Thanks to the efforts of lawyers, both times the death penalty was replaced by ten years of hard labor. Conclusion Frunze served in the Vladimir, Alexandrov and Nikolaev hard labor prisons. After seven years of imprisonment, he was sent to a settlement in the Irkutsk province. There he creates an underground organization of exiles. He runs to Chita and lives on a false passport. In 1916 he returned to Moscow. serves as chief of the Minsk police. Frunze is elected Chairman of the Council of Deputies in the Minsk province.

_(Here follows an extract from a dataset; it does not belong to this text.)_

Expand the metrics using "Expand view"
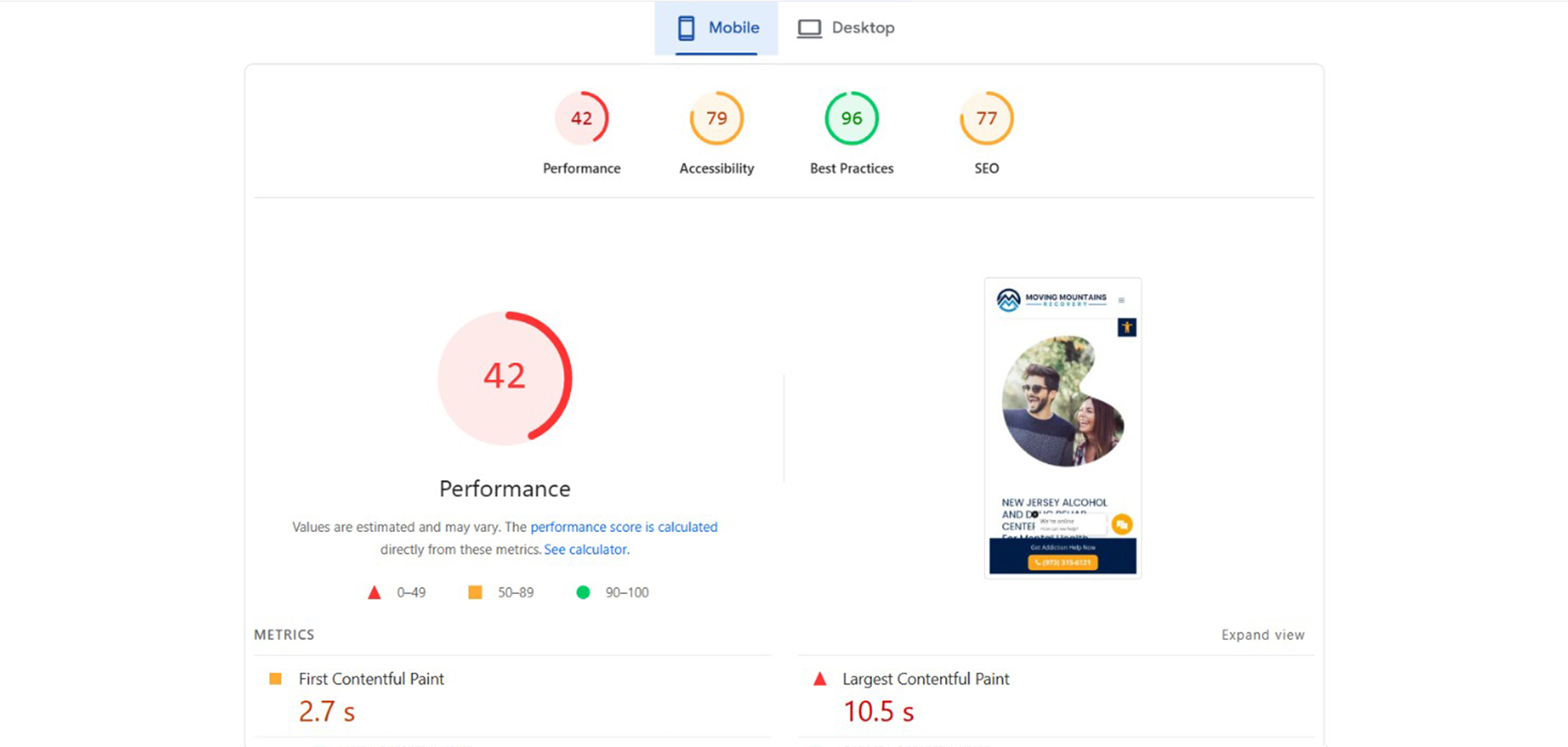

During the revolutionary days, Mikhail Vasilyevich falls in love and marries Sophia Koltanovskaya. From this marriage two children were born. In 1918, Frunze became the military commissar of the Yaroslavl military district. Interestingly, until this moment he had never served in the army. During the civil war he commanded the Turkestan army. Then he was transferred to the Eastern Front and to Turkmenistan, where he became extremely famous cruel ways fight against the Basmachi. Defended Samara from Kolchak. After a brilliant victory over Kolchak, Frunze was entrusted with the command of the Turkestan Front. Soon Turkestan becomes Soviet.

In the autumn of 1920, Frunze finishes off the remnants of the baron's army in the Crimea. The soldiers of the white army were guaranteed forgiveness. Tens of thousands believed it, and paid with their lives. Until 1924, Frunze occupied many leadership positions and took part in punitive operations against that part of the population that continued to be in opposition to the Bolsheviks. He receives the second Order of the Red Banner for the defeat of Makhno's troops. For the first time in the history of the Soviet Republic, he is holding diplomatic negotiations with Turkey.

By military reform unity of command was introduced in the army, its number was significantly reduced. The influence of the political departments on the command staff of the army has significantly decreased. After Trotsky's political defeat, Frunze replaced him in all command posts. He died on October 31, 1925 as a result of an unsuccessful operation to remove a stomach ulcer.

  • The writer Boris Pilnyak, in The Tale of the Unextinguished Moon, considered Frunze's death a disguised political assassination from outside.